[Collected data entries]
---*---

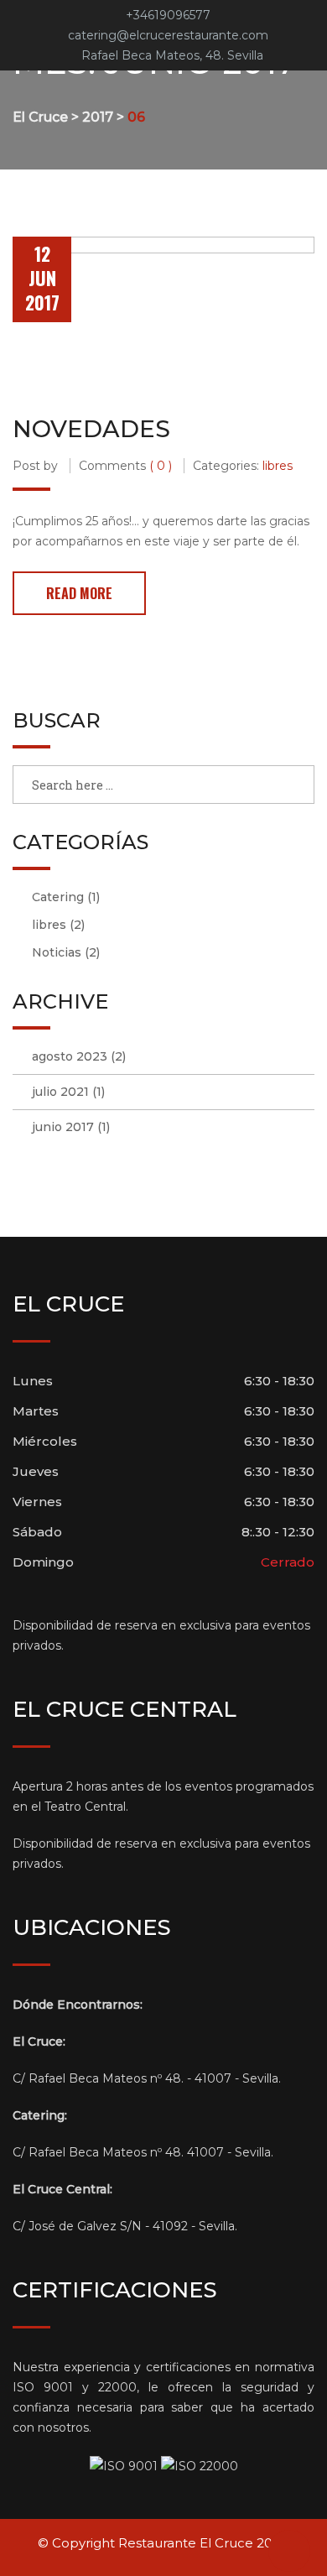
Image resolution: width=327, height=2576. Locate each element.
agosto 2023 (69, 1056)
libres (277, 465)
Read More (79, 593)
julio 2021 (60, 1091)
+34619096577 (168, 15)
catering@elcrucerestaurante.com (168, 35)
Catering (58, 897)
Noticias (56, 952)
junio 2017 (63, 1126)
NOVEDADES (91, 429)
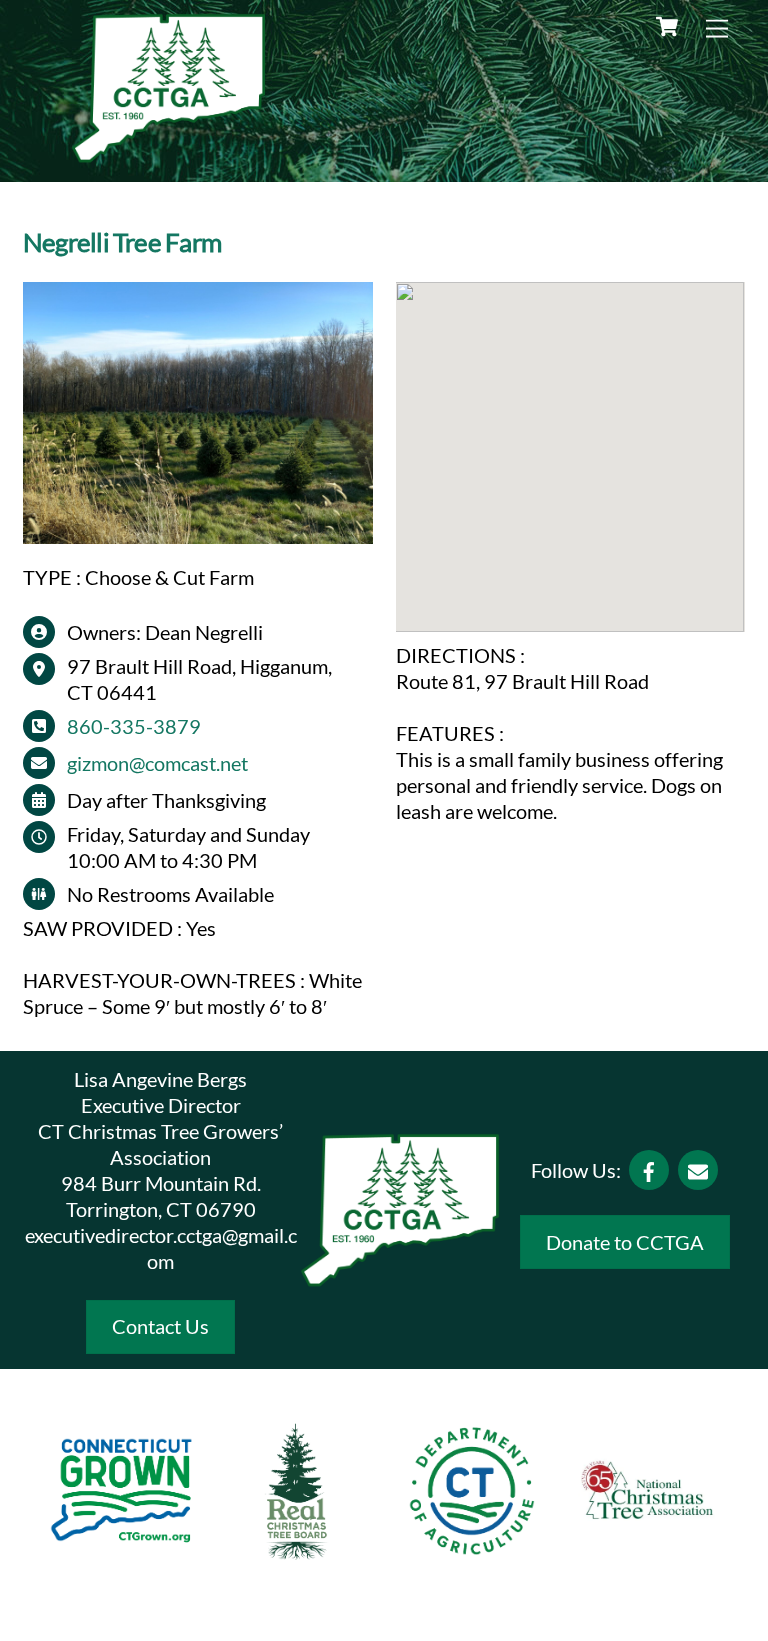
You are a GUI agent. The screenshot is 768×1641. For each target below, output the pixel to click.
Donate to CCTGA (625, 1242)
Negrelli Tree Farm (122, 242)
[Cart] (667, 27)
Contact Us (160, 1326)
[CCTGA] (170, 156)
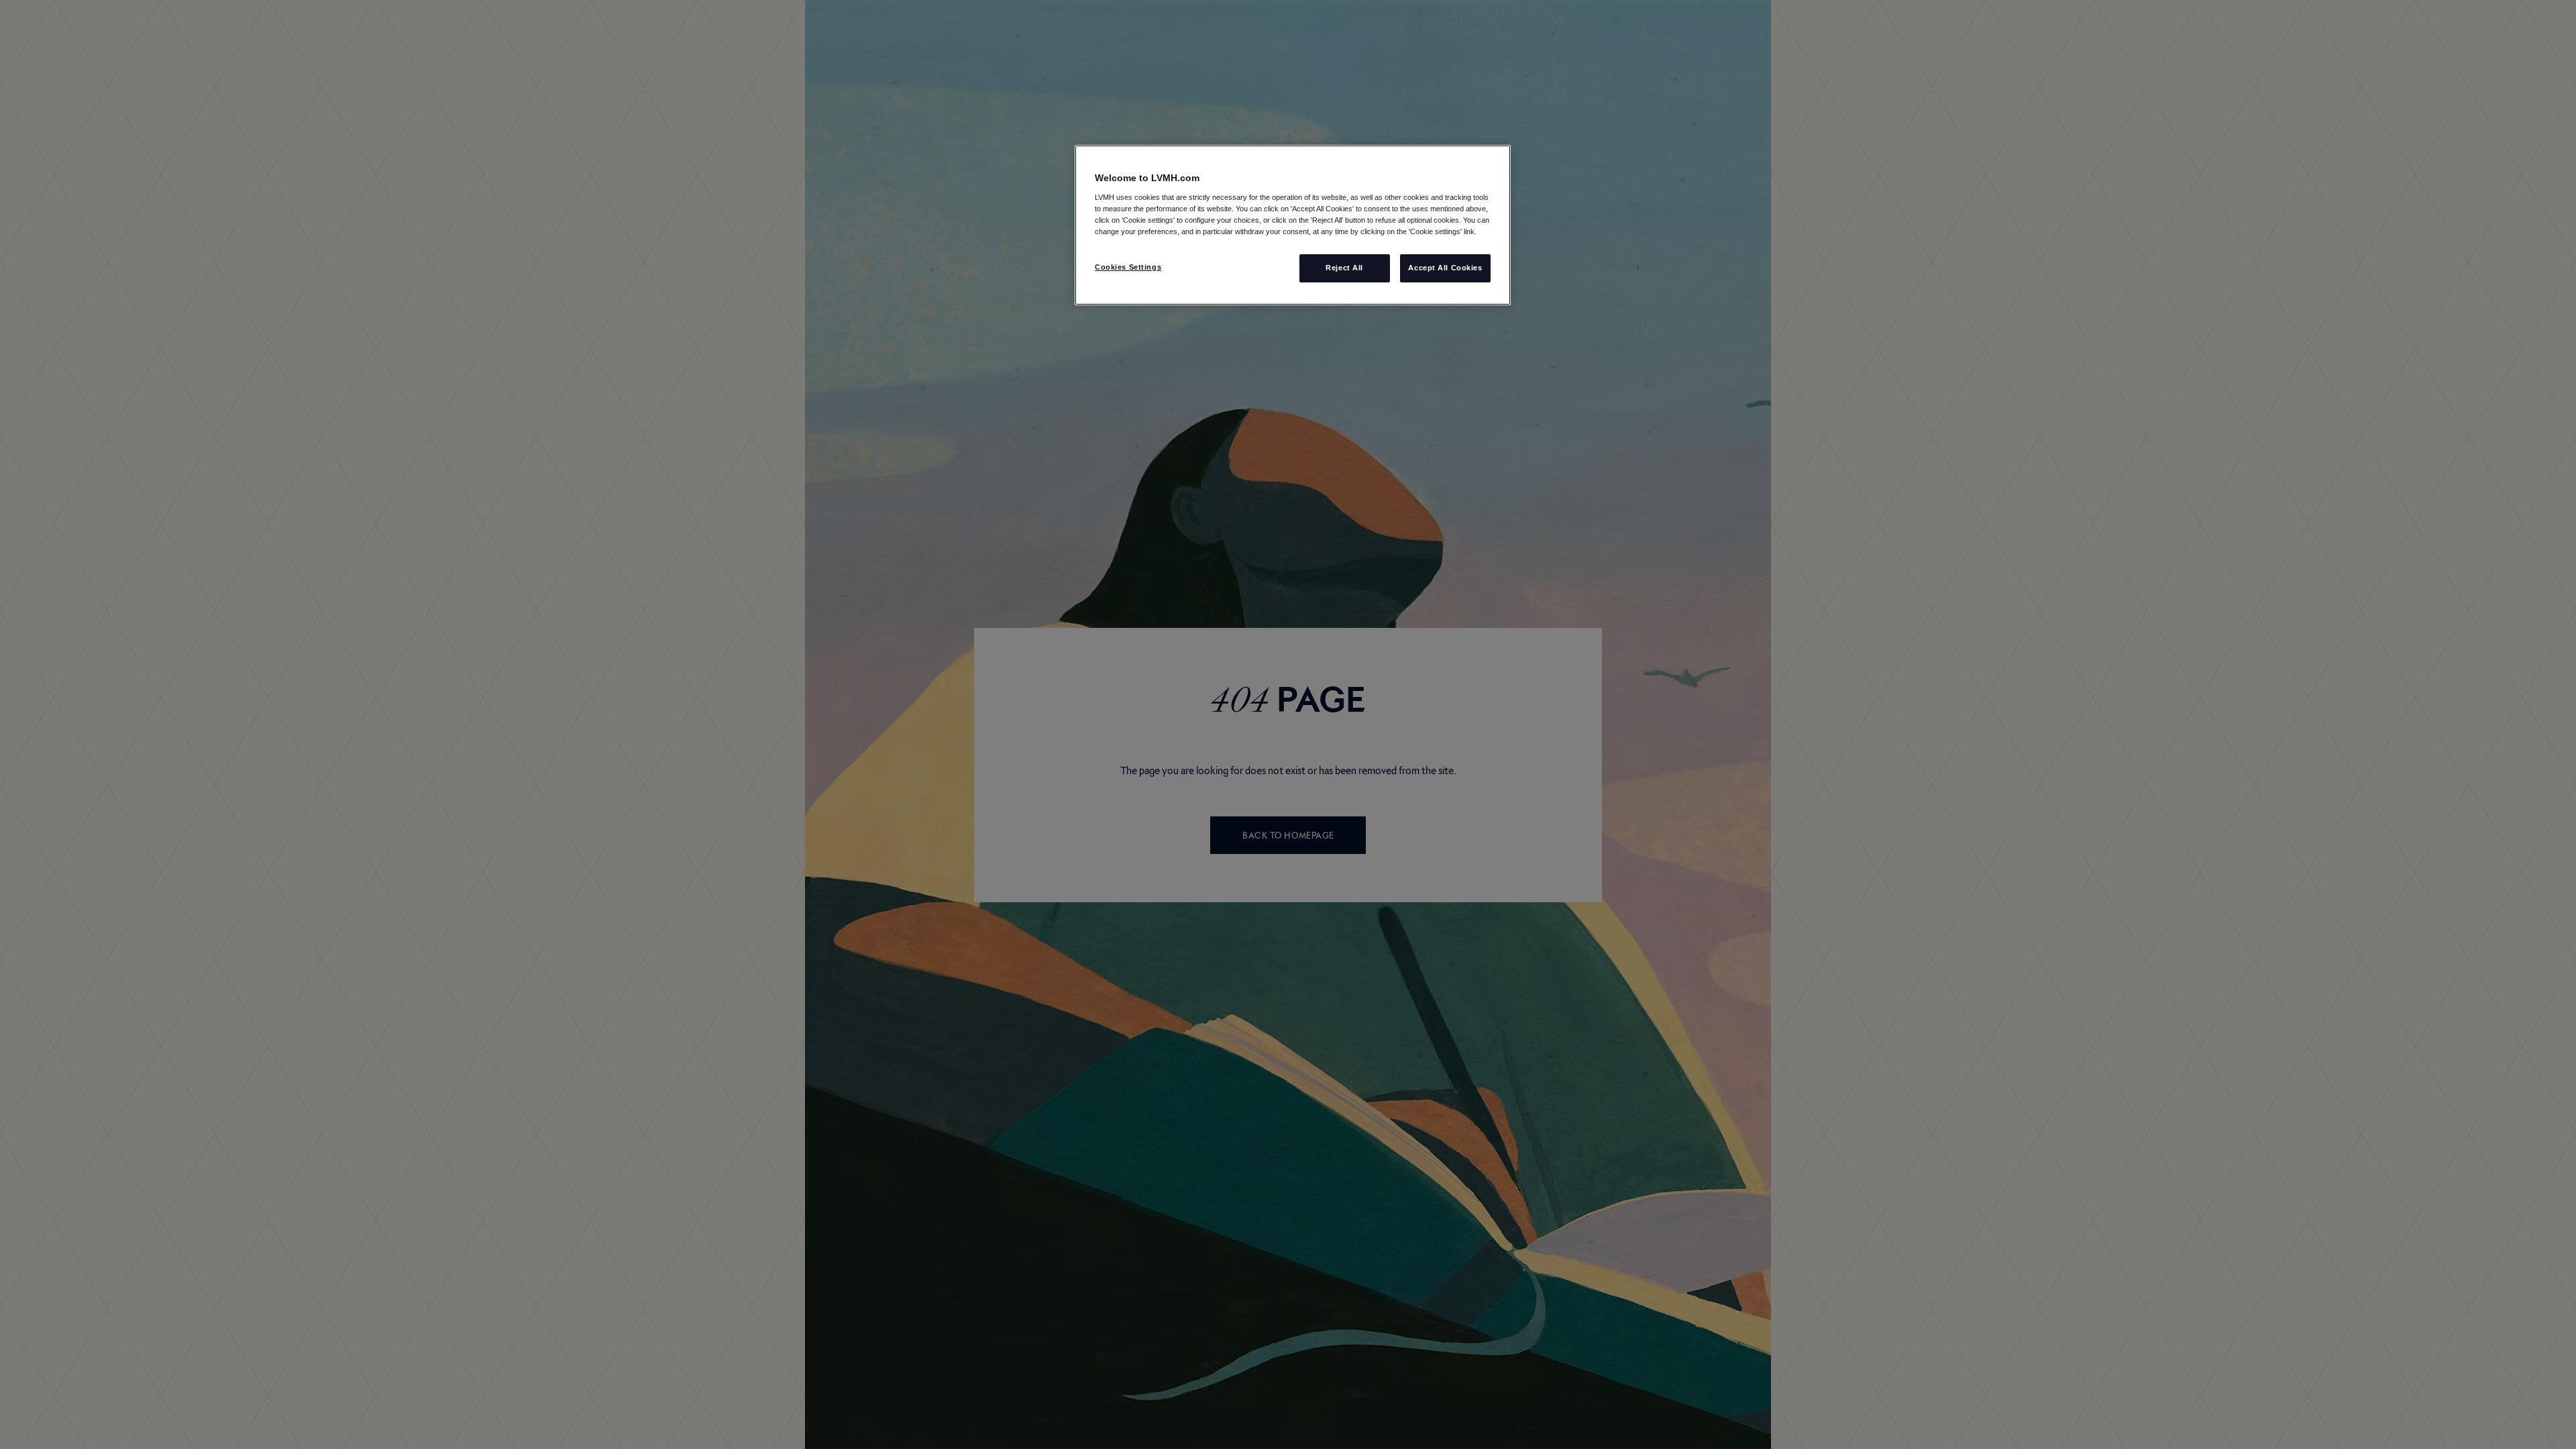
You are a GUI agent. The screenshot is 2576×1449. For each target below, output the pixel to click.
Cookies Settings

---*---

*What you need to do*. Only the lines starting at the one that includes "catering@elcrucerestaurante.com (168, 35)" and ending at the one that includes "[CCTGA] (170, 156)" should be retyped, exactly, from the records above; no pictures.

*Response for this exercise*.
catering@elcrucerestaurante.com (168, 35)
Catering (58, 897)
Noticias (56, 952)
junio 2017 (63, 1126)
NOVEDADES (91, 429)
You are a GUI agent. The screenshot is 768×1641. For each target below, output the pixel to click.
Donate to CCTGA (625, 1242)
Negrelli Tree Farm (122, 242)
[Cart] (667, 27)
Contact Us (160, 1326)
[CCTGA] (170, 156)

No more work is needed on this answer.